É assustador perceber o quanto algumas coisas que a autora pensou se tornaram reais. E esse clima de realismo incômodo já era transparente em Parábola do Semeador. Foi até um dos pontos fortes do livro. Digo de cara que é um livro que vai incomodar pessoas ligadas a religiões de matriz evangélica. A autora não esconde nem um pouco as críticas presentes. Claro que ela se volta àqueles que utilizam a palavra para seu próprio benefício. Mas, de um ponto de vista geral, a crítica é forte sim.
O livro é um embate entre uma visão mais imediatista da fé religiosa como propulsora de mudanças e uma visão mais a longo prazo em uma clara disposição de espalhar a humanidade pelo universo. Neste segundo livro, Lauren é muito mais profética e messiânica do que no primeiro. Ela alcançou um outro estágio na maturação de suas ideias. Mas, o que faz a personagem brilhar é o quanto ela é uma personagem falha, repleta de medos e incertezas. Sendo a criadora de sua própria religião, Lauren é um contraponto a Jarrett, o pastor da América Cristã que funciona como antagonista da narrativa.
Começamos a história alguns anos depois do fechamento do livro anterior. Lauren Olamina, fundadora da nova religião Semente da Terra, conseguiu criar uma comunidade estável, onde seus primeiros seguidores puderam prosperar, ainda que não tenha sido uma jornada fácil. Nem todos acabaram sendo seguidores fiéis, mas aproveitaram a prosperidade e estabilidade do lugar. Estamos por volta de 2030.
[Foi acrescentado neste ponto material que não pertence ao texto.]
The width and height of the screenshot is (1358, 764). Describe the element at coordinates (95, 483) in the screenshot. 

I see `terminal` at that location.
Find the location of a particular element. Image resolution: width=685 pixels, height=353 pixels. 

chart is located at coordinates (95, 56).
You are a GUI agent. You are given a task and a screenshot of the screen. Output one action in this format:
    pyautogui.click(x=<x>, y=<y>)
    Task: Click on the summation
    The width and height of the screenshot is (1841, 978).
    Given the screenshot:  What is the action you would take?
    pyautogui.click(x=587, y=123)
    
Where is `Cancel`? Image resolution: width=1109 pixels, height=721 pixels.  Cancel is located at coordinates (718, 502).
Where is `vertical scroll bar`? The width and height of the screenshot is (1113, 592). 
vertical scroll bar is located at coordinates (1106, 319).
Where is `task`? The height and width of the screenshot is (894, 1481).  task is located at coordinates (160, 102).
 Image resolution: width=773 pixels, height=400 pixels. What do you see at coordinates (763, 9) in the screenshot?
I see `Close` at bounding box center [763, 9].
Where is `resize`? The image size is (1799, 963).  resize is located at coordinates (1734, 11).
Temos duas narrativas trabalhando de forma concomitante na história: a narrativa de Larkin (a filha de Lauren) escrita no futuro e os diários de Lauren, contando toda a sua vivência em Bolota e o que acontece depois da chegada da América Cristã. Percebemos que Lauren acaba precisando fazer uma escolha entre sua família ou a manutenção da Semente da Terra. E esta escolha vai colocá-la no lugar certo para uma tragédia que vai se abalar sobre ela e sua família. Analisando de fora, eu achei injusto o julgamento de Larkin em relação à sua mãe, mas é preciso perceber o quanto esta decisão impactou na vida da garota. As reservas de Larkin com Lauren são grandes e derivadas de dois fatores: a sua visão de "abandono" e o carisma irresistível de sua mãe.
A opção de Octávia em usar duas narrativas em primeira pessoa concomitantes dá um ar mais pessoal ao que acontece. Isso porque o leitor acaba tentado a escolher um dos lados: seja estar do lado de Larkin e discordar de Lauren ou estar do lado de Lauren e discordar de Larkin. É inevitável. E realmente o carisma da protagonista beira quase à manipulação. Em alguns trechos, ela revela um pouco de seus truques de convencimento. Embora não funcione todas as vezes, o fato de ela usar a sua hiperempatia junto de uma simples análise postural/gestual a coloca em vantagem.
Os diários de Lauren começam cinco anos após o estabelecimento de Bolota, sua comunidade onde ela prega a religião que criou, a Semente da Terra. Porém com um movimento de fanáticos religiosos crescendo na região, sua comunidade e sua religião se encontram sob forte ameaça.
A história é contada quase de forma autobiográfica por Lauren, com partes extraídas de relatos de outros personagens, como a filha de Lauren, Larkin, onde ela começa cada capítulo comentando o que lia nos diários de sua mãe, opinando sobre o que ela falava a respeito da religião e da vida em si. Interessante notar que a filha não vê a Semente da Terra com bons olhos e discorda de praticamente tudo o que sua mãe pregava. É uma crítica direta de Octavia para o fundamentalismo no qual muitos cristãos estão caindo.
Achei Larkin muito amarga em alguns momentos, porém devido às circunstâncias nem teria como ser diferente. Da perspectiva dela, a mãe sempre ficaria do lado da Semente da Terra e isso a tornou extremamente crítica à pregação da mãe, por vezes acreditando que fosse algo oportunista e que se aproveitava de boas pessoas com promessas vagas e impossíveis. Por outro lado, há momentos em que você realmente acha isso por conta da capacidade de hiperempatia que Lauren possuía.